Mungkin juga akan hilang bila kita sudah tamat kuliah dan tak lagi berjumpa di
kelas,” sahut Ira pelan. Matanya tak lepas menatap timbunan sampah yang saling
mendorong dihempas arus sungai.
“Tengok,
tengoklah air itu Wa!” seru Ira sambil menunjuk ke arah air sungai berwarna
hitam akibat limbah industri dan sampah yang dibuang sembarangan.
“Coba tengok air itu, dulunya jernih
banyak ikan gabus, sepat, lele dan yuyu. Sekarang sudah musnah. Yang ada hanya air
kotor dan bau penuh sampah,” ujarnya. Wathan ikut menatap lekat arus air Sungai
Deli sambil berpegangan pada besi pinggir jembatan.
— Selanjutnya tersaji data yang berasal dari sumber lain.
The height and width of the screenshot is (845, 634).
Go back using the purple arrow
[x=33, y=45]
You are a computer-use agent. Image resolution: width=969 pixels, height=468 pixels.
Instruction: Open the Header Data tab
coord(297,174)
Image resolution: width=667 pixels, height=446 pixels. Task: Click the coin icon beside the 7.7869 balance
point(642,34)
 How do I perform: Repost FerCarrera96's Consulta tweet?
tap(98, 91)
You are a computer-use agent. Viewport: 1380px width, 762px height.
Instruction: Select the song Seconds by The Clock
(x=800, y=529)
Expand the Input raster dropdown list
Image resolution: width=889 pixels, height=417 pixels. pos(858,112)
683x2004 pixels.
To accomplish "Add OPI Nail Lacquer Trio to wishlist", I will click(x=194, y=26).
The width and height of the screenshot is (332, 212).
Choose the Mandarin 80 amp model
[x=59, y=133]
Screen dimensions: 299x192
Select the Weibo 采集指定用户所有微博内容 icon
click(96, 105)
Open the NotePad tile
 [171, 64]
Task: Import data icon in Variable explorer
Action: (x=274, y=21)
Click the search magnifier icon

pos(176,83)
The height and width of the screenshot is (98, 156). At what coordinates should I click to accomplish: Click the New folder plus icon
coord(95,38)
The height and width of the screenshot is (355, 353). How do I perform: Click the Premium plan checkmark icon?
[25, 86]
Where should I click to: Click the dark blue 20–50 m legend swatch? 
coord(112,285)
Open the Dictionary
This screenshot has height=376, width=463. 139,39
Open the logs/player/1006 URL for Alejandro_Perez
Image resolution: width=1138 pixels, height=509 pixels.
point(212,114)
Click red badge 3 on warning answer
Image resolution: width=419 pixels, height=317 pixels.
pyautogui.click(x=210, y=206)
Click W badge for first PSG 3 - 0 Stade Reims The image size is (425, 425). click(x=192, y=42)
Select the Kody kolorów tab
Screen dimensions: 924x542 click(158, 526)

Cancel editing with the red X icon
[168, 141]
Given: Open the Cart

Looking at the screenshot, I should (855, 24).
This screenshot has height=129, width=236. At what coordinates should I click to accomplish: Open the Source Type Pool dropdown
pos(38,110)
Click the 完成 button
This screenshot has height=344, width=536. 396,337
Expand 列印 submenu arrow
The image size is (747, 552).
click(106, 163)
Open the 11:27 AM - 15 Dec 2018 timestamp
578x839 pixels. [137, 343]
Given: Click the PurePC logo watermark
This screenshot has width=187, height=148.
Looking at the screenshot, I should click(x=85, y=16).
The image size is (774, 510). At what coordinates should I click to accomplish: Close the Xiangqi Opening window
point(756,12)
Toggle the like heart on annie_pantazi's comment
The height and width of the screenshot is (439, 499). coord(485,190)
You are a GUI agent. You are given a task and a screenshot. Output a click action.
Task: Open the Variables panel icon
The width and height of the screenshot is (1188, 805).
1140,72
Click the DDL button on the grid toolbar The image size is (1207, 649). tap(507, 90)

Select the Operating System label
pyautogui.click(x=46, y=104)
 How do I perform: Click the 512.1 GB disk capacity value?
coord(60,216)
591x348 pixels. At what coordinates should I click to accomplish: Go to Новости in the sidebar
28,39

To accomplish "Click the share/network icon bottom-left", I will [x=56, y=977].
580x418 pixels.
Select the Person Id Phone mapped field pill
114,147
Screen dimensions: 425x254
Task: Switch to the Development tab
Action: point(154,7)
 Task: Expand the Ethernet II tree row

“Itulah akibat kekurang pedulian
masyarakat. Coba kalau mereka membuang sampah pada tempatnya, tidak membuang
limbah kedalam sungai, pasti Sungai Deli tidak tercemar, teracuni dan
menyebabkan ekosistem terancam. Kasihan nasib ikan lele, gabus, yuyu dan
kerabatnya akibat ulah manusia,” sahut Wathan sambil menghela nafas. Kedua
matanya beralih memandang Ira yang berdiri mematung disampingnya yang tak lepas
memelototi setiap sudut Sungai.
“Begitu juga Wa. Aku tak ingin
kerinduanmu akan diriku tercemar seperti halnya air Sungai Deli ini,” tukas Ira
serak.
“Maksudmu?”
“Hmmm. Aku sudah menemui banyak
pria, merajut kata cinta, menyulamnya dengan janji-janji manis, namun mereka
semua lupa setelah berjumpa dengan wanita lain. Aku tak ingin, engkau seperti
mereka. Diawal mengucap kerinduan, janji setia akan cinta, namun setelah menemui
wanita lain yang lebih baik lupa akan janji dan mencemarinya dengan mengabaikan
janji setia yang dulu terucap dan tega membuat rasa sakit di hatiku. Aku
kecewa,” ungkap Ira pelan.
Matanya
lembab. Tetes air mata menitik. Dengan sigap tangannya mengusap lelehan tetesan
air mata dengan ujung jilbab birunya.
“Maafkan aku Ra. Maafkan bila
membuatmu bersedih dengan memori lama.”
“Ira, coba perhatikan baik-baik
Sungai Deli. Lihatlah itu!” seru Wathan sambil menunjuk arus Sungai Deli. Ira
berhenti sejenak dari tangisnya. Matanya mengikuti arah telunjuk Wathan.
“Lihatlah, sampah yang menumpuk di
sungai, air berwarna kehitaman dan baunya yang menyengat itu. Bukankah itu peringatan
Tuhan kepada manusia sekitarnya agar kembali peduli kepada alam? Itu adalah
gagasan Tuhan kepada kita untuk kembali hidup bersih dan kembali ke masa dulu.
Masa indah Kota Medan dulu saat bergelar Paris Van Sumatera.”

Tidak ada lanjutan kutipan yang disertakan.